[AVAILABLE DATA start]

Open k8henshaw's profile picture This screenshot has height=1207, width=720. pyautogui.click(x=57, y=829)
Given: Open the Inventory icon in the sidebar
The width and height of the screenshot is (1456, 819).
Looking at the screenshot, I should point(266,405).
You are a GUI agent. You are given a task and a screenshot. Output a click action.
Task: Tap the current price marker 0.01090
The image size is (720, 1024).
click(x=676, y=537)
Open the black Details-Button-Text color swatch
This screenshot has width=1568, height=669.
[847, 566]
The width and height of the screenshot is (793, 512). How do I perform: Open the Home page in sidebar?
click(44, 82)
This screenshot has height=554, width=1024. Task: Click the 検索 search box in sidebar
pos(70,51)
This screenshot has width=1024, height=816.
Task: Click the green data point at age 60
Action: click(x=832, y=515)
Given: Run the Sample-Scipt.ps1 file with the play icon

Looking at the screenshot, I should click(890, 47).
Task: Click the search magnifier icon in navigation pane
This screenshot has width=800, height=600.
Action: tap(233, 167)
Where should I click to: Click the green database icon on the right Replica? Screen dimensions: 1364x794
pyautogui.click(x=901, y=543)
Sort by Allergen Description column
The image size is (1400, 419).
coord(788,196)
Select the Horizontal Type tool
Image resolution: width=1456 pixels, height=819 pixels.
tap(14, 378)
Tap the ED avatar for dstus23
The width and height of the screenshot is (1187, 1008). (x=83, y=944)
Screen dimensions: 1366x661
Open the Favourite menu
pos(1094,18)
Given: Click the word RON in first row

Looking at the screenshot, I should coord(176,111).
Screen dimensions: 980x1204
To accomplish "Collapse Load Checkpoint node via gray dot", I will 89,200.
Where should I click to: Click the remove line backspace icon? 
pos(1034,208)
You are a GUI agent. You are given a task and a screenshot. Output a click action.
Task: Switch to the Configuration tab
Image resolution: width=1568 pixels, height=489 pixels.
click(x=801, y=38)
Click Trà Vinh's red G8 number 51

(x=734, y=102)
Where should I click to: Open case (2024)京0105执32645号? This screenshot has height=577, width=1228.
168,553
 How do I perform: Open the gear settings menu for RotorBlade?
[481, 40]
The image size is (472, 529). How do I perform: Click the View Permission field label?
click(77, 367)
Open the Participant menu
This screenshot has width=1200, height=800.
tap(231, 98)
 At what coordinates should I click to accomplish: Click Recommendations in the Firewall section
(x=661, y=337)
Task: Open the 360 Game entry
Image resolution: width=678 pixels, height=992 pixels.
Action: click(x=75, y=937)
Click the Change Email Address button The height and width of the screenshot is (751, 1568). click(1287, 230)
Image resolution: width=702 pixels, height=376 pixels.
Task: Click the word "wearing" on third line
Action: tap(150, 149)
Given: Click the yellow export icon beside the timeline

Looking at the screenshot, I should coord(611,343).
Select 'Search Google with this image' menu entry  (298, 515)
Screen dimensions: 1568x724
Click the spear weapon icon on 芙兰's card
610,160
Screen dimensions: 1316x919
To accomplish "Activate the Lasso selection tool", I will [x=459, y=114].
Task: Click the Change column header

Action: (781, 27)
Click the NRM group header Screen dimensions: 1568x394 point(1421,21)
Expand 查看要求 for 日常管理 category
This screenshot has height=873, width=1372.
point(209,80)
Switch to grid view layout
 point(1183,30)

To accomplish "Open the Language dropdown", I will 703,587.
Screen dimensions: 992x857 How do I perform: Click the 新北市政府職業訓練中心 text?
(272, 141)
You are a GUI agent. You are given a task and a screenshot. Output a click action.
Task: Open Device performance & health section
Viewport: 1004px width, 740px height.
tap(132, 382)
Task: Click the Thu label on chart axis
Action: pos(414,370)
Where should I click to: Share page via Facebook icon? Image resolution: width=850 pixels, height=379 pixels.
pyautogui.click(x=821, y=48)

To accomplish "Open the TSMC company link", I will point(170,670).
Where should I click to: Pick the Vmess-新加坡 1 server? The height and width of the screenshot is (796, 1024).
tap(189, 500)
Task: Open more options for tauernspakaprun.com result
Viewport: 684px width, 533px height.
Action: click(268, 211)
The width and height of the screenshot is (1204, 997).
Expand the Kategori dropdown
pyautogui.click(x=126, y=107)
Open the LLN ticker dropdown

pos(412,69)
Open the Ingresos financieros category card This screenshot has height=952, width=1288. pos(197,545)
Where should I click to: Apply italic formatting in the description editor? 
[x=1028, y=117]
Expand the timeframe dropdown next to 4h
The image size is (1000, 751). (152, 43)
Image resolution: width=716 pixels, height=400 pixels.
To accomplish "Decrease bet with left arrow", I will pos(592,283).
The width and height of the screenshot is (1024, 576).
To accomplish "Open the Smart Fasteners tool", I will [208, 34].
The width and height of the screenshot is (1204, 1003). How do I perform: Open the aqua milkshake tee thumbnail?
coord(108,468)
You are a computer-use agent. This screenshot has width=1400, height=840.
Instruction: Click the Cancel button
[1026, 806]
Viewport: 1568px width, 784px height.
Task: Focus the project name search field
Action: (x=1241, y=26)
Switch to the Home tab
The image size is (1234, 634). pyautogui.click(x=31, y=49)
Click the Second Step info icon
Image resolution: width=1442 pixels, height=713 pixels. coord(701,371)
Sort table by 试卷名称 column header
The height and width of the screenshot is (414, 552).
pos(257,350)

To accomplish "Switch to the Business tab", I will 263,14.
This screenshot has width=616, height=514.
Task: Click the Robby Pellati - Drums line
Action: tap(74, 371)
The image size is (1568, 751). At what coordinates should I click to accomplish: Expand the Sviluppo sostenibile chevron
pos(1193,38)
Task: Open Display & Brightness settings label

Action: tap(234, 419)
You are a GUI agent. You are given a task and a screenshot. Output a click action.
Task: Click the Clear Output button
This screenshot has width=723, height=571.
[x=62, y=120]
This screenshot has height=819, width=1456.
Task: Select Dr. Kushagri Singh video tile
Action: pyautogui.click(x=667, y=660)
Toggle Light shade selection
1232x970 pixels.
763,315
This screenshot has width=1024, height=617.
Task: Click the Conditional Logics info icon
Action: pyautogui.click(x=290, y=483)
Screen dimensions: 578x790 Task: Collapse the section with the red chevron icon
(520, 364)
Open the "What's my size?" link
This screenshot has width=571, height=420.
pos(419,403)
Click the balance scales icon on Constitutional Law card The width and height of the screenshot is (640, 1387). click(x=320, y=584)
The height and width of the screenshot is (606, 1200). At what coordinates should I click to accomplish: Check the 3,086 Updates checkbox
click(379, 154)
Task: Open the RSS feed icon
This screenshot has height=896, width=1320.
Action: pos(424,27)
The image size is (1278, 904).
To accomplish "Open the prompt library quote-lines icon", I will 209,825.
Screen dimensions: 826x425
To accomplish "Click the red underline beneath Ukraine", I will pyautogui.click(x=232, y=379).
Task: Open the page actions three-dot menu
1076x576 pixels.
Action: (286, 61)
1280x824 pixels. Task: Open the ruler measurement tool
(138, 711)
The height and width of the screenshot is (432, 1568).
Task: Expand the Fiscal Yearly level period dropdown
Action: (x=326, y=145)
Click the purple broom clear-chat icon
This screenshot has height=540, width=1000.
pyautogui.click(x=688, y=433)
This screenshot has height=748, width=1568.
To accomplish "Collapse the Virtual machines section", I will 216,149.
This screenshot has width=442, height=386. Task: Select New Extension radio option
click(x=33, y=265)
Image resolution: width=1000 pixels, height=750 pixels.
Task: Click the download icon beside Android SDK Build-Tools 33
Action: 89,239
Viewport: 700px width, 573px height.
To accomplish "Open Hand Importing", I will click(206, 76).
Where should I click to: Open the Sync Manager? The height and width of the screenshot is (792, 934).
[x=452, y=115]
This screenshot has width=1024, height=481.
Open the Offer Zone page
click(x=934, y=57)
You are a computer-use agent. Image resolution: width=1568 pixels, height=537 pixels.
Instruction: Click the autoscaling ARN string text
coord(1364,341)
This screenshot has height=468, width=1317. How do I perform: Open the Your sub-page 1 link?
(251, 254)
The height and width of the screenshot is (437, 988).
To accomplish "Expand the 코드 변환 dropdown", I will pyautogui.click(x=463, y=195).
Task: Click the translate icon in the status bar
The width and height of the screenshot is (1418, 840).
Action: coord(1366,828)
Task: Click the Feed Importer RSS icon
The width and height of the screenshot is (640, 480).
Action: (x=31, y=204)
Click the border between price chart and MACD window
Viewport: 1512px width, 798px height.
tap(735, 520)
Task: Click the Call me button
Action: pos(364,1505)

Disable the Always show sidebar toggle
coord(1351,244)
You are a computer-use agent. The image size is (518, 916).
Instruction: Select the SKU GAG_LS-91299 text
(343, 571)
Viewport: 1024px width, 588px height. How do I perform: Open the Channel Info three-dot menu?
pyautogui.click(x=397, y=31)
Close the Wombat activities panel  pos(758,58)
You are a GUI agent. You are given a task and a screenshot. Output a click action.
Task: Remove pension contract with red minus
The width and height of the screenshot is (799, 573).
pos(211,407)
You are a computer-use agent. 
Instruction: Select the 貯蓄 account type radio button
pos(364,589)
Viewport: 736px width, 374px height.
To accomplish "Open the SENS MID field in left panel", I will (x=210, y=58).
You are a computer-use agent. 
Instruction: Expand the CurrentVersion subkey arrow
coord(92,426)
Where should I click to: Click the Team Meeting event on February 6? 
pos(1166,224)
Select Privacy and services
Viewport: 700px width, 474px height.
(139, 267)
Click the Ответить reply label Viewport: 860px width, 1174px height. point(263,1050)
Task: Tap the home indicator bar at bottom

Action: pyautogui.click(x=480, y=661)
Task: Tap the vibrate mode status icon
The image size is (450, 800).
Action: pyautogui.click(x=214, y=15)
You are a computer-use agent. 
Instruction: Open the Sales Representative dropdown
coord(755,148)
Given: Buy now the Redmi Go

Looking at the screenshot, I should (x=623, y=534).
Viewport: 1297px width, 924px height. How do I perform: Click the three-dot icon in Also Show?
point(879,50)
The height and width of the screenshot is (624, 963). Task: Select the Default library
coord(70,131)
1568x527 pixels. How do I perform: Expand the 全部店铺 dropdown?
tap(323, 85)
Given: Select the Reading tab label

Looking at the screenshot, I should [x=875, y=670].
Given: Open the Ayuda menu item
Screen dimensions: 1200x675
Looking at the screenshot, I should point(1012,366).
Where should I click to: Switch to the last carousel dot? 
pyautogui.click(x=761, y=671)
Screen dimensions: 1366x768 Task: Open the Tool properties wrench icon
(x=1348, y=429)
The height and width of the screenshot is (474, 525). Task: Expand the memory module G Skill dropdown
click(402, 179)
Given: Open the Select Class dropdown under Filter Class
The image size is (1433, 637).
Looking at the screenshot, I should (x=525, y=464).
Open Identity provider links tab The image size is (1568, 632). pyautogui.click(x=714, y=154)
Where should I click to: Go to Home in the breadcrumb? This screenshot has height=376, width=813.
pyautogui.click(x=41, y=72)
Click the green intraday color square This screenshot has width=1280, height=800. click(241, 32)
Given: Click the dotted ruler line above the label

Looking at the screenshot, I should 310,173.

[AVAILABLE DATA end]

EXERCISE DETAILS:
Return the lines from the one containing "Where should I click to: Apply" through the one containing "will [208, 34].", both included, reproducing them exactly.

TASK ANSWER:
Where should I click to: Apply italic formatting in the description editor? 
[x=1028, y=117]
Expand the timeframe dropdown next to 4h
The image size is (1000, 751). (152, 43)
Image resolution: width=716 pixels, height=400 pixels.
To accomplish "Decrease bet with left arrow", I will pos(592,283).
The width and height of the screenshot is (1024, 576).
To accomplish "Open the Smart Fasteners tool", I will [208, 34].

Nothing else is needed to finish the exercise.